From the Guidelines
Next-generation sequencing (NGS) should be used to guide cancer diagnosis and treatment by identifying actionable mutations and predicting response to targeted therapies, as recommended by the ESMO precision medicine working group in 2024 1.
Key Points
- NGS technology allows for the simultaneous analysis of hundreds to thousands of genes, detecting mutations, copy number variations, gene fusions, and other genomic alterations that drive cancer growth.
- In clinical practice, NGS panels like Foundation One CDx, Guardant360, Caris Molecular Intelligence, and MSK-IMPACT are commonly used to identify actionable mutations that can guide targeted therapy selection.
- NGS can detect specific mutations, such as EGFR mutations in lung cancer, BRAF V600E mutations in melanoma, or HER2 amplifications in breast cancer, which can inform treatment decisions.
- The technology also measures tumor mutational burden (TMB) and microsatellite instability (MSI) status, which help predict response to immunotherapy agents like pembrolizumab.
- NGS has enabled precision oncology by matching patients to targeted therapies based on their specific molecular profiles, improving outcomes compared to conventional approaches and sparing patients from ineffective treatments with potential toxicities.
Recommendations
- ESMO recommends running tumour NGS in advanced non-squamous non-small-cell lung cancer, prostate cancer, colorectal cancer, cholangiocarcinoma, and ovarian cancer, as well as in patients with advanced breast cancer and rare tumours 1.
- NGS should be carried out in clinical research centres and under specific circumstances discussed with patients.
- The technology supports liquid biopsy approaches using circulating tumor DNA, allowing for non-invasive monitoring of treatment response and early detection of resistance mechanisms.
Evidence
- A 2024 report from the ESMO precision medicine working group provides updated recommendations for the use of NGS in patients with advanced cancer 1.
- A 2024 study in the British Journal of Cancer provides recommendations for reporting tissue and circulating tumour (ct)DNA next-generation sequencing results in non-small cell lung cancer 1.
- While earlier studies, such as a 2019 study in the Journal of Internal Medicine, highlight the potential of NGS in diagnosis, classification, prognostication, disease surveillance, and identification of patients suitable for targeted treatment, the most recent and highest quality study should be prioritized 1.
From the Research
Role of Next-Generation Sequencing (NGS) in Cancer Diagnosis
- NGS has dramatically increased sequencing data output and transformed biomedical investigations, enabling the generation of genetic data specific to patients from tumor tissue samples 2.
- This allows for targeted therapies to be used, and the obtained data enables the prioritization of effective therapies based on the tumor-specific genotype 2.
- NGS has the capacity to ameliorate genetic screening in families with previous histories of high occurrence of various cancer-associated genes, including TP53, APC, BRCA2, and BRCA1 2.

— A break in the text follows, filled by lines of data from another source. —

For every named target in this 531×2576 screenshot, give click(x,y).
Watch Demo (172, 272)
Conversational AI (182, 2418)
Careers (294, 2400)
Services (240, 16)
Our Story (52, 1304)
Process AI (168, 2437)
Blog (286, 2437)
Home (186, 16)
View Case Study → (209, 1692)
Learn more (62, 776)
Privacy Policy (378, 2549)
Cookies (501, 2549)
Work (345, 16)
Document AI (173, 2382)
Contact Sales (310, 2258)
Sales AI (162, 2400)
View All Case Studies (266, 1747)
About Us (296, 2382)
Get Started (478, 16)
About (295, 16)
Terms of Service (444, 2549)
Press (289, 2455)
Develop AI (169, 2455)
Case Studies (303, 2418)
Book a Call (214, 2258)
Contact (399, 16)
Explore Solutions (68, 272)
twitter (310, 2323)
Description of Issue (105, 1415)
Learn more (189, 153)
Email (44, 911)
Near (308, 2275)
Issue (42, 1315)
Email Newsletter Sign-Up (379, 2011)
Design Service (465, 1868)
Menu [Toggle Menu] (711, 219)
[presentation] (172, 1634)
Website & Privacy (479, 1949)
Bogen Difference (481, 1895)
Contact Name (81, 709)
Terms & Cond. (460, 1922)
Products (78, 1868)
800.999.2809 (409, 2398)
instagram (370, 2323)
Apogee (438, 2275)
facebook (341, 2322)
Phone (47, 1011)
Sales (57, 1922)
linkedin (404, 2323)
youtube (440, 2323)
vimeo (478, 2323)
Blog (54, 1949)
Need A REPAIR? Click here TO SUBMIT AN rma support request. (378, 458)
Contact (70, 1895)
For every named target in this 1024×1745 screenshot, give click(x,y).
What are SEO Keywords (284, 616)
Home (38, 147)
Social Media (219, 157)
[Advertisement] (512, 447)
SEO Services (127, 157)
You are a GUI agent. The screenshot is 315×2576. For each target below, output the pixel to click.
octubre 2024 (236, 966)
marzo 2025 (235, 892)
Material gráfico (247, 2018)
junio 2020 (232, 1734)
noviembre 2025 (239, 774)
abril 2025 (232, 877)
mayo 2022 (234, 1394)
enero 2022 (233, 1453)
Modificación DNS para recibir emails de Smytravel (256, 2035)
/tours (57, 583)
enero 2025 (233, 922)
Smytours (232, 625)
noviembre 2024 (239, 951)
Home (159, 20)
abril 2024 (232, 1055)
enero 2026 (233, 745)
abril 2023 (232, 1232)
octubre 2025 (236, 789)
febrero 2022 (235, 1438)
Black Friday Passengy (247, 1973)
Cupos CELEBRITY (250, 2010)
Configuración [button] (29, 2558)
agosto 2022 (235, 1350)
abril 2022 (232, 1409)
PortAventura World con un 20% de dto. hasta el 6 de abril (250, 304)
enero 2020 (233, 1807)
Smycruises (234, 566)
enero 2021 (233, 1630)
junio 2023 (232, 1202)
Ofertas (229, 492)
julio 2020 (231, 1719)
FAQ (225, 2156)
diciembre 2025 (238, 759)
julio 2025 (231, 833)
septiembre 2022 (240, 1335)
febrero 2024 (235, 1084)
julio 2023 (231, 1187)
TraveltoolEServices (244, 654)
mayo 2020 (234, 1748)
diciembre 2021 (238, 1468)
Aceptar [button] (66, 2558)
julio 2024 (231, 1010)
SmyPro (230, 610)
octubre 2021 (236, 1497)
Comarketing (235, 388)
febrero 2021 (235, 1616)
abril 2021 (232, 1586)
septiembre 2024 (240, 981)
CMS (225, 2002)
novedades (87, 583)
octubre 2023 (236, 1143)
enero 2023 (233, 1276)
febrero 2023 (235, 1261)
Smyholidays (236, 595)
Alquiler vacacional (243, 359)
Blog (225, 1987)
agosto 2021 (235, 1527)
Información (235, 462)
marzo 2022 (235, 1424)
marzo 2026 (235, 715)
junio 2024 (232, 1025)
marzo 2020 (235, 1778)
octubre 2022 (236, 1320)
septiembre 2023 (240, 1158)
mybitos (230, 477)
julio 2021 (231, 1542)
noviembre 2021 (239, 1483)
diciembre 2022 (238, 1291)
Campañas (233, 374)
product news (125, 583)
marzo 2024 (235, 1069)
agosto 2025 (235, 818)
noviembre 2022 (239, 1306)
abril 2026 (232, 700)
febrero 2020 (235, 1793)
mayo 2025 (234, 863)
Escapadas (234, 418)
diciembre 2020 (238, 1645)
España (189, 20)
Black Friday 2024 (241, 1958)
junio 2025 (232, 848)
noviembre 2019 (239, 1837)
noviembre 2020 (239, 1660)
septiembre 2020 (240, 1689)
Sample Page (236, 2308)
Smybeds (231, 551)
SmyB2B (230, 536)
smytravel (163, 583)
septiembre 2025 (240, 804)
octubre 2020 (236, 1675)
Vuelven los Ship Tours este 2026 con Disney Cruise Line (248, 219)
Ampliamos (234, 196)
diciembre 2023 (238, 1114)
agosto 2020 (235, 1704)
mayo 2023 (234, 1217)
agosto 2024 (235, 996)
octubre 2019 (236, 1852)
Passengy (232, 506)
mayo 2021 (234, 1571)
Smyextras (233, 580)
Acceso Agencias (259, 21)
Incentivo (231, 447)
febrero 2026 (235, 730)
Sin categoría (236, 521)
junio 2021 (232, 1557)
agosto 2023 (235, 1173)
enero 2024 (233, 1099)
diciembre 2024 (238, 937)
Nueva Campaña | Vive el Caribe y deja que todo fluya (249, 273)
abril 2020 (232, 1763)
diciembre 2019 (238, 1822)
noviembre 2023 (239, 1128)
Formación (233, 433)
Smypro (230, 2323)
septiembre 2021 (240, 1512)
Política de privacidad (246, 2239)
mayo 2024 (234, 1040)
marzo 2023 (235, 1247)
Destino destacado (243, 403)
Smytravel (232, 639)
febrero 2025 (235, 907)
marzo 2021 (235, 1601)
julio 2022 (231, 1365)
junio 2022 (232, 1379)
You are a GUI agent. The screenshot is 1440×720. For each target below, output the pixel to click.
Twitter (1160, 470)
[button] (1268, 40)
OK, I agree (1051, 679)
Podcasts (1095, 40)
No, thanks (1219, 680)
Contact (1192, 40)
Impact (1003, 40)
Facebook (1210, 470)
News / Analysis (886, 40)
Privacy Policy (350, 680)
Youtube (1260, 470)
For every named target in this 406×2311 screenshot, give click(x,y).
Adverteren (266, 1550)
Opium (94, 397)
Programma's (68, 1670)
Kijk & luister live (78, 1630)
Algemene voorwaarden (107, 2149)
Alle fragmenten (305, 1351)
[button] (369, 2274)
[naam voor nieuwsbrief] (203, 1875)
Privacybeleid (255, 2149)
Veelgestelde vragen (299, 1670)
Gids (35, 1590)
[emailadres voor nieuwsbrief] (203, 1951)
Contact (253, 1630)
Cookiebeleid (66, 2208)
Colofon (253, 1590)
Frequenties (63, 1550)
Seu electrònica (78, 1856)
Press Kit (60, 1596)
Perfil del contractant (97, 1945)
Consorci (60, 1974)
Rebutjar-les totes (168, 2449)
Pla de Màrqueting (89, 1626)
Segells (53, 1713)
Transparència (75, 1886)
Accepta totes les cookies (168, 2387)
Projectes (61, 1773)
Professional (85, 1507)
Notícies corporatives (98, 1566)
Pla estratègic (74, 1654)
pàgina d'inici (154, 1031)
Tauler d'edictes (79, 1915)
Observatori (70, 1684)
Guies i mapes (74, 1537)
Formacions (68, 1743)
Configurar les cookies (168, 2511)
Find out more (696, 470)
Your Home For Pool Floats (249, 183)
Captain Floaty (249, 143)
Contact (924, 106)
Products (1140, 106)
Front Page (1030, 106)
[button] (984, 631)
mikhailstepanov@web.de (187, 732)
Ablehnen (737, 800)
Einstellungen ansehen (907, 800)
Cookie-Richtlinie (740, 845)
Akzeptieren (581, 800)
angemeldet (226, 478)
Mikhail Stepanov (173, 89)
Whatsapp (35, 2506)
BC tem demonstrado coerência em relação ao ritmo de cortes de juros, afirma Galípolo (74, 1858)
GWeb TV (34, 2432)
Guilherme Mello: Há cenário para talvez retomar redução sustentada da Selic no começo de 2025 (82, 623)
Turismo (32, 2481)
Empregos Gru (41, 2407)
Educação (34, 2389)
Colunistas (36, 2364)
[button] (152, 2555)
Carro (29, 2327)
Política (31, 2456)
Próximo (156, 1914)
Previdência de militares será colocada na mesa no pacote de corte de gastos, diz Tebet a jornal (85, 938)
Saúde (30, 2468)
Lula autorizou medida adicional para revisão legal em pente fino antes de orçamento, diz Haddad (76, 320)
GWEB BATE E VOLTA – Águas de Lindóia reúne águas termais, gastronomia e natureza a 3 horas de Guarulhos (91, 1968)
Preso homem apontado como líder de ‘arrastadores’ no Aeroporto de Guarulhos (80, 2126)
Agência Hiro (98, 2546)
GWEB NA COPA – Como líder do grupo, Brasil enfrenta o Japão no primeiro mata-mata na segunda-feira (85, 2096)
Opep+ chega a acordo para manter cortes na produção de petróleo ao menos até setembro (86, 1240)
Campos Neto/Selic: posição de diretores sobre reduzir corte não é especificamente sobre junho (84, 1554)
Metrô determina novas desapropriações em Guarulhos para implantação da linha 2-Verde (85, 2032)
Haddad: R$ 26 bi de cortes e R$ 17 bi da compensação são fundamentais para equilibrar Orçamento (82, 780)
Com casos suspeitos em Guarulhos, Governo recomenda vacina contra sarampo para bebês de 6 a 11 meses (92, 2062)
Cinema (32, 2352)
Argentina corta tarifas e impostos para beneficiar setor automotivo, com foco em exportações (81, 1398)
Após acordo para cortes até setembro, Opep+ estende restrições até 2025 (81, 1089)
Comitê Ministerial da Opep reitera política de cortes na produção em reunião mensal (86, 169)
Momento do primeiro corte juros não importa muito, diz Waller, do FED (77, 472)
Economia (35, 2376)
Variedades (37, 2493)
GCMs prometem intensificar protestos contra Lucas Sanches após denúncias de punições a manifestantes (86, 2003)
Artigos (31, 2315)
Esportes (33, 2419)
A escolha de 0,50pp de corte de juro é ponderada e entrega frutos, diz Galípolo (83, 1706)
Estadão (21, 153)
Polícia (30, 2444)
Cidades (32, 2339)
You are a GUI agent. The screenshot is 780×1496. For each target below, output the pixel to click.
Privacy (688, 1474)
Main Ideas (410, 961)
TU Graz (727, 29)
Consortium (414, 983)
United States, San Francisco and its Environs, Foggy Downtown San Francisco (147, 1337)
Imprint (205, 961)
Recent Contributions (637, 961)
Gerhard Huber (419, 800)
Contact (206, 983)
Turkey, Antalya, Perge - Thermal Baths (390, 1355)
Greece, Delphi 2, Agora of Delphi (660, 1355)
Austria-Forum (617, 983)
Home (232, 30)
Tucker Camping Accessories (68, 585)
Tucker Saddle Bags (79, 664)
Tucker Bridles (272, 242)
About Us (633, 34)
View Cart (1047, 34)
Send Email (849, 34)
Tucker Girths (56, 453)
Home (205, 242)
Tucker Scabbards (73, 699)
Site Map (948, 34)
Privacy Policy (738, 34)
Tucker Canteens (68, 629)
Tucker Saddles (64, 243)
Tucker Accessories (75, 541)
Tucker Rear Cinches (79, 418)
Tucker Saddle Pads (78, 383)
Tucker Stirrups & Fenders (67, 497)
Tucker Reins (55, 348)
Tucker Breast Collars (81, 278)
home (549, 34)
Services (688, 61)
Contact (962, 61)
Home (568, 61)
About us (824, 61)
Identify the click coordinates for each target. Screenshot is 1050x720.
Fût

Clinical Applications of NGS in Cancer Diagnosis
- NGS is utilized to detect novel diagnostic and rare cancer mutations, detection of translocations, inversions, insertions, and deletions, detection of copy number variants, and detect familial cancer mutation carriers 3.
- NGS provides the molecular rationale for appropriate targeted, therapeutic, and prognostic approaches 3.
- NGS holds many advantages, such as the ability to fully sequence all types of mutations for a large number of genes and the sensitivity, speed, and relatively low cost compared to other sequencing modalities 3.
NGS Approaches in Cancer Research
- NGS technologies have allowed for an "omics" approach to cancer, revealing genomic, transcriptomic, and epigenomic landscapes of individual malignancies 4.
- Integrative multi-platform analyses are increasingly used in large-scale projects to fully characterize individual tumors as well as general cancer types and subtypes 4.
- NGS technologies have contributed to "omics" approaches in cancer research, allowing for large-scale integrative analyses that consider hundreds of tumor samples 4.
Future of NGS in Cancer Diagnosis and Treatment
- The field of precision cancer therapy is continuously growing, and NGS is likely to significantly expand as the technology advances 2.
- NGS has the potential to improve the management and treatment of numerous cancers, with therapies being less toxic and more efficient compared to conventional chemotherapies 2.
- The integration of NGS in the study and treatment of cancer is expected to mature, with a move toward more complete 100% genome sequencing, including non-coding regions 5.